To specify QoS properties in QML, we need a way to formally quantify the various aspects of QoS. A QoS category denotes a specific non-functional characteristic of systems that we are interested in specifying. Reliability , security , and performance are examples of such categories. Each category consists of one or more dimensions that represent a metric for one aspect of the category. Throughput would be a dimension of the performance QoS category. We represent QoS categories and dimensions as user-defined types in QML.
To meaningfully characterize services with QoS categories we need valid dimensions. We are particularly interested in the dimensions that characterize services without exposing internal design and implementation details. Such dimensions enable the specification of QoS properties that are relevant and understandable for, in principle, any service regardless of implementation technology.

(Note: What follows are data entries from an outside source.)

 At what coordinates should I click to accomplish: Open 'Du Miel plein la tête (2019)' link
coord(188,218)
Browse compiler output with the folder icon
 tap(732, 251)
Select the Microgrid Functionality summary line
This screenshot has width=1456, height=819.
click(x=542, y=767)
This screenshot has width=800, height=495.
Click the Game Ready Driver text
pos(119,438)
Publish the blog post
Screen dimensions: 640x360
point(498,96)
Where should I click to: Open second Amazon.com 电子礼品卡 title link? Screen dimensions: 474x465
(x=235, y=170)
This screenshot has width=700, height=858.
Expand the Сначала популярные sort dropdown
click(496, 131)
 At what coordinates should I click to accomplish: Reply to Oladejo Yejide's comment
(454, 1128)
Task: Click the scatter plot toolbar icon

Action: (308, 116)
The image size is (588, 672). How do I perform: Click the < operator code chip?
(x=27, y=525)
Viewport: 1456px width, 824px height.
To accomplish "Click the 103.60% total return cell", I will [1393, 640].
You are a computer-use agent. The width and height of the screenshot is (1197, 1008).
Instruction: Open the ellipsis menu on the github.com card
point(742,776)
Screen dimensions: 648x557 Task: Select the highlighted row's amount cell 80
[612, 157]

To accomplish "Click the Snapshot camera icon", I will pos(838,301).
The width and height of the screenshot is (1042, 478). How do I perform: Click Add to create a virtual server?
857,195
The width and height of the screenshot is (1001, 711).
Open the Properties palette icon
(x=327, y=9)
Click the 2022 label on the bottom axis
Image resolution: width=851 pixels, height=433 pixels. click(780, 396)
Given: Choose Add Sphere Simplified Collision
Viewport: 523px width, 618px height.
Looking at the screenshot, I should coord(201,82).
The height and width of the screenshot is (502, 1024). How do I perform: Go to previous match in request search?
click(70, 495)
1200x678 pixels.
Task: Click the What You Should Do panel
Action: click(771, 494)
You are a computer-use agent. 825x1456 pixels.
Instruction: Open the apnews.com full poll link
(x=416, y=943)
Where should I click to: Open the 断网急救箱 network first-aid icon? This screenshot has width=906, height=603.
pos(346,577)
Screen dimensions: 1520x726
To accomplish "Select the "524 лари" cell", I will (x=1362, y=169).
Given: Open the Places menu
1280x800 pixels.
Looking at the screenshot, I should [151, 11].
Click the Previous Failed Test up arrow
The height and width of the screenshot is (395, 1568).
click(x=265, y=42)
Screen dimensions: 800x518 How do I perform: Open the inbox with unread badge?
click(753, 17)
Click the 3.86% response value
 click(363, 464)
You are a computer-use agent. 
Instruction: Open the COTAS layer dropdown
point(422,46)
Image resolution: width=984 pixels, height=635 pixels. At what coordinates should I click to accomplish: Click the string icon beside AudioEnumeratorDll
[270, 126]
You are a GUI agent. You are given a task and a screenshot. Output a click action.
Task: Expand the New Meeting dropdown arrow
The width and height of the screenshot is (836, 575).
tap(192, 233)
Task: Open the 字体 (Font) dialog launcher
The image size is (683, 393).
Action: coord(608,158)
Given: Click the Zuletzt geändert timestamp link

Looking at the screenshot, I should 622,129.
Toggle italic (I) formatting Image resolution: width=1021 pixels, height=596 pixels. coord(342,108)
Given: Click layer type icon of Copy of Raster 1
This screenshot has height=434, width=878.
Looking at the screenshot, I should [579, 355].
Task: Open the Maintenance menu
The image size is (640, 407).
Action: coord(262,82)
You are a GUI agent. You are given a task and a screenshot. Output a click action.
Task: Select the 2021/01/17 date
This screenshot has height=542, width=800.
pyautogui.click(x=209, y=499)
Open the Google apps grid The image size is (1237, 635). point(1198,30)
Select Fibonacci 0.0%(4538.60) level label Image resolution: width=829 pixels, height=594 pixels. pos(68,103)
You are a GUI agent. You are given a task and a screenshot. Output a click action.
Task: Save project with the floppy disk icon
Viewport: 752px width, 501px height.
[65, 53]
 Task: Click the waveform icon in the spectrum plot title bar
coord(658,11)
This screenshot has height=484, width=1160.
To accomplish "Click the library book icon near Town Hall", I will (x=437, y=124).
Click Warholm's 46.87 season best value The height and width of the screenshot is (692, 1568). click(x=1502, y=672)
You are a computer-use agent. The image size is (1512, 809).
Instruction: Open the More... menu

We describe a set of dimensions for reliability and performance. In [] we have reviewed a variety of literature and systems on reliability including work by Gray et al. [], Cristian [], Reibman [], Birman, [], Maffeis [], Littlewood [], and others. As a result we propose the following dimensions for characterizing the reliability of distributed object services:
We use the measurable quantities of time to failure ( TTF ) and time to repair ( TTR ). Availability is the probability that a service is available when a client attempts to use it. Assume for example that service is down totally one week a year, then the availability would be 51/52, which is approximately 0.98. Continuous availability assesses the probability with which a client can access a service an infinite number of times during a particular time period. The service is expected not to fail and to retain all state information during this time period. We could for example require that a particular client can use a service for a 60 minute period without failure with a probability of 0.999. Continuous availability is different from availability in that it requires subsequent use of a service to succeed but only for a limited time period.
The failure masking dimension is used to describe what kind of failures a server may expose to its clients. A client must be able to detect and handle any kind of exposed failure. The above table lists the set of all possible failures that can be exposed by services in general. The QoS specification for a particular service will list the subset of failures exposed by that service.
We base our categorization of failure types---shown in Figure 4 ---on the work by Cristian []. If a service exposes omission failures, clients must be prepared to handle a situation where the service simply omits to respond to requests. If a service exposes response failures, it might respond with a faulty return value or an incorrect state transition. Finally, if the service exposes timing failures, it may respond in an untimely manner. Timing failures have two subtypes: late and early timing errors. Services can have any combination of failure masking characteristics.
Figure: Failure type hierarchy
Operation semantics describe how requests are handled in the case of a failure. We can specify that issued requests are executed exactlyOnce , atLeastOnce , or atMostOnce .
Server failure describes the way in which a service can fail. That is, whether it will halt indefinitely, restart in a well defined initialState , or restart rolledBack to a previous check point.
The number of failures gives a likely upper bound for the number of times the service will fail during a specific time period.
When a service fails the client needs to know whether it can use the existing reference or whether it needs to rebind to the service after the service has recovered. The rebinding policy is used to specify this aspect of reliability.
Finally, we propose that the client also needs to know if data returned by the service still is valid after the service has failed and been restarted. To specify this we need to associate data policy with entities such as return values and out arguments.
For the purpose of this paper we will propose a minimal set of dimensions for characterizing performance. We are only including throughput and latency . Throughput is the transfer rate for information, and can, for example, be specified as megabytes per second. Latency measures the time between the point that an invocation was issued and the time at which the response was received by the client.
Dimensions such as those presented here constitute the vocabulary for QoS specification languages. We use the dimensions to describe the example in section 6.